A Vélez le preocupa igualmente que las pruebas diagnósticas para confirmar cualquier caso de Zika en el país estén concentradas en el laboratorio de Salud Pública del INS, suelen tardar y no se permita a las regiones (a través de secretarías de salud y centros de investigación) avanzar al respecto para mayor tranquilidad de las embarazadas que puedan estar asintomáticas y para un informe local más completo.

Sobre esto, Almansa mencionó que cuando llega al INS una nueva prueba, se requiere entrenamiento y estandarización para transmitir la capacidad a las regiones. Si bien dijo que el laboratorio departamental de Salud Pública sí tendría la capacidad local, hay protocolos que tienen que ser aprobados a nivel nacional.

“La ocurrencia de los casos es muy baja, de manera que no hay que alarmar. Lo importante aquí ni siquiera es el diagnóstico, se trata de una enfermedad que se debe manejar por síntomas, pues no existe tratamiento, y este es expectante, dependiendo de los síntomas o complicaciones”, explicó la funcionaria, y añadió que los datos epidemiológicos completos sí tendrían una importancia para la toma de decisiones desde las autoridades.

Riesgo mayor por el Niño

De acuerdo con Iván Darío Vélez, del PECET, tanto el zika, como el dengue y el chikunguña son transmitidas por el mosquito 'Aedes aegypti,' que se reproduce, sobre todo, en épocas de sequía con episodios de lluvia exacerbados, como ocurre en la actualidad por cuenta del fenómeno del Niño.

Las condiciones meteorológicas de los últimos días son propicias para que haya brotes de las enfermedades, dice Vélez, y agrega que hay una relación directa entre el número de mosquitos y su transmisión: “Cuando hay más, se transmiten más”.

Respecto al hecho de que la mayoría de casos de Zika tengan lugar en Medellín, Vélez afirma que el cambio climático incide de manera significativa. La temperatura de la ciudad ha aumentado desde hace 20 años y eso hace que tierras que antes eran muy frías para el mosquito, ahora son aptas para que su reproducción. Por eso, alerta el doctor, incluso el valle de San Nicolás podría ser propenso a una de estas epidemias, con el agravante de que la población no está acostumbrada a los virus y por eso ataca a más personas.

El director del PECET, el aumento de migraciones nacionales e internacionales propicia la transmisión entre países y regiones.
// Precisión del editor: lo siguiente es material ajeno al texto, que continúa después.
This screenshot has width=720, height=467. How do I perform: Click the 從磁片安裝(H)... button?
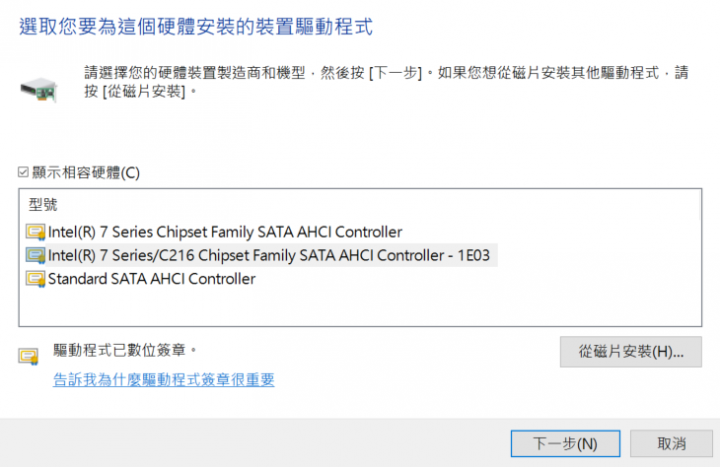[x=630, y=352]
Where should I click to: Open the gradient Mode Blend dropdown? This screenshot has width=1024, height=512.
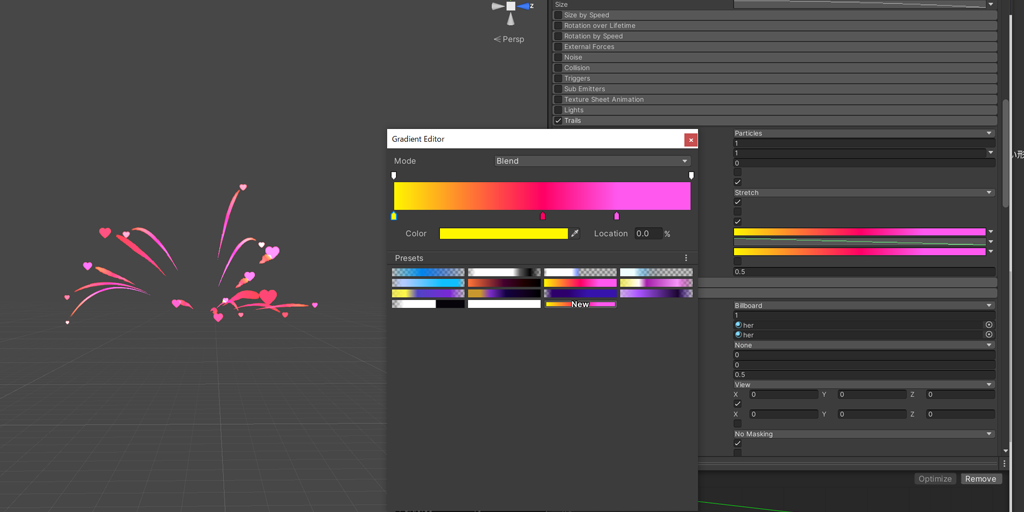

Si bien hay alerta epidemiológica en todas las secretarías de salud de Antioquia, ya hay campañas para el control de criaderos y las autoridades están atentas por si llega a ser necesario un control químico, el Zika no ha representado el colapso del sistema de salud regional, e incluso se pide que, por sus síntomas mucho más leves, este virus no llame más la atención que el dengue o el chikunguña, que podrían dispararse por el fenómeno del Niño.